Scott Joplin à l’Opéra : Treemonisha
par Philippe Desmond
Auditorium de l’Opéra de Bordeaux, vendredi 24 mai 2024.
Ce n’est pas tous les jours qu’Action Jazz vous emmène à l’opéra ! En plus pour pas vraiment du jazz… Pas du tout même. Mais dans le cadre de notre partenariat avec l’Opéra de Bordeaux ce spectacle nous avait interpellé car composé par un certain Scott Joplin plus célèbre par ses compositions de Ragtime, une des influences du jazz, que pour ses œuvres lyriques. Le jazz est en train de naître en cette année 1911 quand l’opéra « Treemonisha » est écrit et le Ragtime et ses rythmes syncopés vont se noyer dans ce nouveau courant. Le pianiste et compositeur américain a déjà un beau parcours derrière lui dont « Mafle Leaf Rag » composé en 1899 et le fameux « The Entertainer » en 1902.

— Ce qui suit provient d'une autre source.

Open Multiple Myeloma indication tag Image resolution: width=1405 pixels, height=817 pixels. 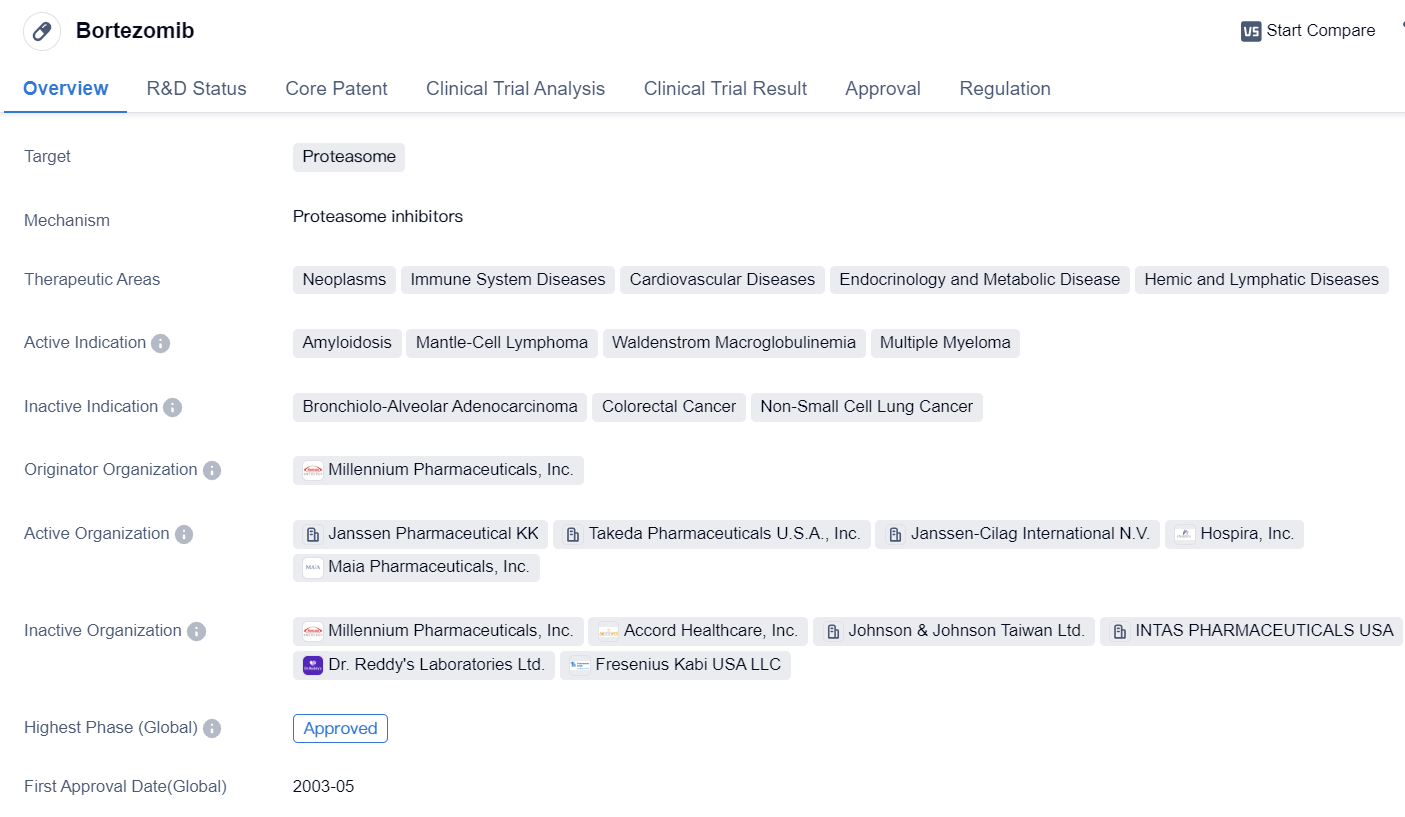[x=944, y=343]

Certainement influencé par son épouse, partisane du droit des femmes – déjà – et de la culture afro-américaine, Scott Joplin se lance dans l’écriture d’une œuvre résolument féministe, véritable ode à l’éducation et à la tolérance. Jamais mis en scène du vivant du compositeur (1868-1917), oublié durant des décennies, l’opéra sera monté en création mondiale en janvier 1972 à Atlanta. La mise en scène originale de cet opéra pour chœur ici à Bordeaux est l’œuvre de Claire Manjarrès.

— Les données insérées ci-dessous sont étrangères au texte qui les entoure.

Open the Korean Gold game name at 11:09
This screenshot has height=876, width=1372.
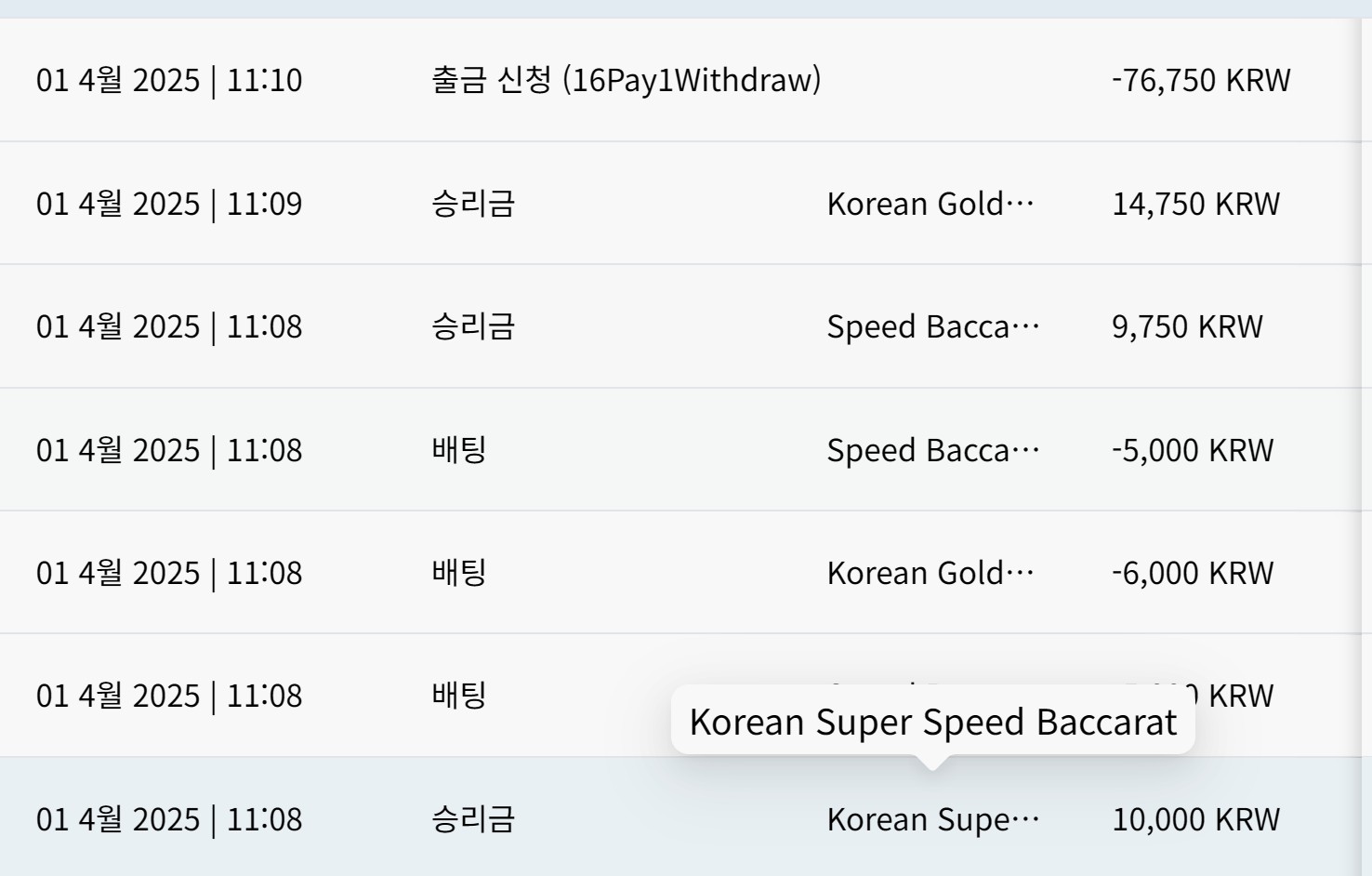click(x=930, y=204)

Treemonisha est la fille adoptive de Monisha, trouvée bébé sous un arbre (d’où son nom) dans une ancienne exploitation d’esclaves désormais affranchis. Pour autant l’alcool, les superstitions, la spiritualité, le manque d’éducation aveuglent les membres de cette communauté. Treemonisha qui, elle, a appris à lire et à écrire, va s’employer après maintes péripéties à ouvrir les yeux de ses congénères, devenant même la cheffe de la communauté. Parti pris féministe donc, très innovant à l’époque et qui associé au fait que la communauté est noire, a certainement participé à « l’oubli » de cette œuvre dans une Amérique traditionaliste et en pleine ségrégation. La metteure en scène souligne que le fait de produire cette œuvre à Bordeaux est hautement symbolique au vu du passé négrier de notre capitale, son auteur étant noir et fils d’esclave affranchi.
Dans un décor simple ( les opéras « zéro achat » mis en place par l’organisation), des un tas de bottes de paille au milieu desquelles se trouvent le pianiste Martin Tembremande et Alexis Duffaure aux percussions, près de quarante chanteuses, chanteurs et choristes-acteurs, sur scène tout le temps, vont nous entraîner dans leur univers et leurs aventures avec une énergie joyeuse ou émouvante. Dirigés par Salvatore Caputo le chef de chœur de l’Opéra de Bordeaux, ces artistes vont véritablement tourbillonner, Treemonisha, interprétée par l’excellente soprano Marjolaine Horeaux, finissant par arriver à ses fins. Musicalement, je l’ai dit, rien à voir avec le jazz sinon quelques passages évoquant le Ragtime, dont le final flamboyant avec « Slow Rag », les acteurs s’éparpillant dans la salle, le public en liesse marquant la mesure. Une œuvre somme toute assez banale musicalement et à l’argument simpliste mais un rendu très joyeux sur scène dans cette mise en scène.
Cette création est ainsi une jolie découverte, révélant un aspect inédit de Scott Joplin réduit au fil du temps à deux « tubes » seulement.